Au terme de l’ouvrage, Benoit se tourne à nouveau vers la théorie féministe pour faire le rapprochement entre « la production par le discours de ses propres objets » (p. 302), théorisée par Althusser et Foucault, et la production de la matérialité sociale du sexe par le discours du genre dans la théorie butlérienne. C’est également l’occasion pour l’autrice de formuler sa propre critique de la théorie butlérienne. Benoit met en doute la pertinence de la notion de « performativité » que Butler emprunte à John Austin pour expliquer la production des catégories de genre et de sexe. En effet, la performativité austinienne centre l’analyse sur le locuteur individuel qui prononce l’énoncé performatif, plutôt que sur les conditions sociales qui conditionnent le pouvoir performatif de cet énoncé. Précisons que Butler élargit de beaucoup la notion de performativité, qui ne s’applique pour Austin qu’au langage ; dans son oeuvre, elle concerne toutes les pratiques productrices de signification, qu’elles soient ou non linguistiques. En conservant la notion de performativité, Butler hérite pourtant selon Benoit d’un souci du sujet individuel qui l’amène à chercher à expliquer la « capacité d’agir » [agency] des sujets, et en particulier leur capacité à résister au pouvoir. Ce faisant, elle « éloigne la problématique vers l’horizon de l’action individuelle, plutôt que de l’ancrer dans ses conditions sociales de possibilité, dont l’exploration butlérienne de l’assujettissement promettait l’étude » (p. 318). Benoit propose comme solution de « donner une réponse matérialiste au problème de la (re-)production sociale de la signification » en substituant à la notion de performativité butlérienne une réélaboration du concept d’idéologie au sens d’Althusser et de Foucault. Benoit revient finalement sur les objections concernant la matérialité du sexe évoquées en début d’ouvrage. Il apparaît maintenant que c’est la démarche épistémologique implicite dans l’oeuvre de Butler qui choque ses critiques, car elle « bouscule le rapport attendu de la connaissance à son objet » (p. 324). Si le discours hétérosexiste produit le concept de « sexe », et à travers lui la matérialité du corps sexué, la solution est à la fois épistémologique et politique. Elle passe par la critique épistémologique des mécanismes de production de cette connaissance, et par des pratiques discursives qui produiront d’autres concepts et d’autres matérialités corporelles.

En somme, l’ouvrage de Benoit se distingue en amenant la théorie butlérienne sur le terrain de l’épistémologie, où la philosophe américaine ne s’est jamais explicitement engagée.

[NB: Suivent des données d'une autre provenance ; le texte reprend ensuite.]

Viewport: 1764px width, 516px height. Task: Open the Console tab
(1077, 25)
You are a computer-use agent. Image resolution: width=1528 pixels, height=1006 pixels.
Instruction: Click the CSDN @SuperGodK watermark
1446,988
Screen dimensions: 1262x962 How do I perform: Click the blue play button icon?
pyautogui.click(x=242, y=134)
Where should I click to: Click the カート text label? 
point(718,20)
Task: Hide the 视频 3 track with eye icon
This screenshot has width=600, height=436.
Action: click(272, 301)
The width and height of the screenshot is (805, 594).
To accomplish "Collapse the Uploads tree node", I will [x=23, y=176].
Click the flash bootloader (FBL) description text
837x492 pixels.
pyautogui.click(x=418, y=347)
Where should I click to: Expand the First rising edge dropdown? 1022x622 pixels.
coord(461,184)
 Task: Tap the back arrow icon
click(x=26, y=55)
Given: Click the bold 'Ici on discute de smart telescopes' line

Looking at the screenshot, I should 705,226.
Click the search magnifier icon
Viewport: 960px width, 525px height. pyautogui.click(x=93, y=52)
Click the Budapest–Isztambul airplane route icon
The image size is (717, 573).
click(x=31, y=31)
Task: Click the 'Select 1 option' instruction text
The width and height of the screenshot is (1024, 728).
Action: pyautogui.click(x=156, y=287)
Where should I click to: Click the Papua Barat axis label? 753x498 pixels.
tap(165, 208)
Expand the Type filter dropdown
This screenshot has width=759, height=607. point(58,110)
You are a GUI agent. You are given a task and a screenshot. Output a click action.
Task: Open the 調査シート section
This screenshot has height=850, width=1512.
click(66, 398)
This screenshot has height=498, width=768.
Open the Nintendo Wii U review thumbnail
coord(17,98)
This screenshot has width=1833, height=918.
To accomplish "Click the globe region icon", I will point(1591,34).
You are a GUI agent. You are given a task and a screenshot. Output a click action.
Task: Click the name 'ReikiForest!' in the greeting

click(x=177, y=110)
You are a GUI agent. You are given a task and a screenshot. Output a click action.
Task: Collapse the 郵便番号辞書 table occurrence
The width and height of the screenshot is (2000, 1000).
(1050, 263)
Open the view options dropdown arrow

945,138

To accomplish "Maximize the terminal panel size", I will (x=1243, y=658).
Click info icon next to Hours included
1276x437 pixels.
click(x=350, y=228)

L’autrice révèle ainsi de façon convaincante les présupposés épistémologiques constructivistes qui sous-tendent la critique des catégories de genre et de sexe, et explicite sous un angle neuf le lien entre matière et discours. La considération détaillée de la lecture de Marx chez Althusser, et des concepts d’histoire et de science chez Althusser et Foucault font toutefois de ce livre un traité d’épistémologie et de matérialisme davantage que de philosophie féministe. Plutôt que d’établir des liens tout au long du texte entre ces auteurs français et Butler, Benoit n’aborde directement la théorie féministe qu’au premier et dernier chapitre, de sorte qu’en somme ce livre plaira avant tout à celles et ceux qui s’intéressent à Althusser et à l’épistémologie marxiste et, de façon secondaire seulement, aux chercheuses en théorie féministe.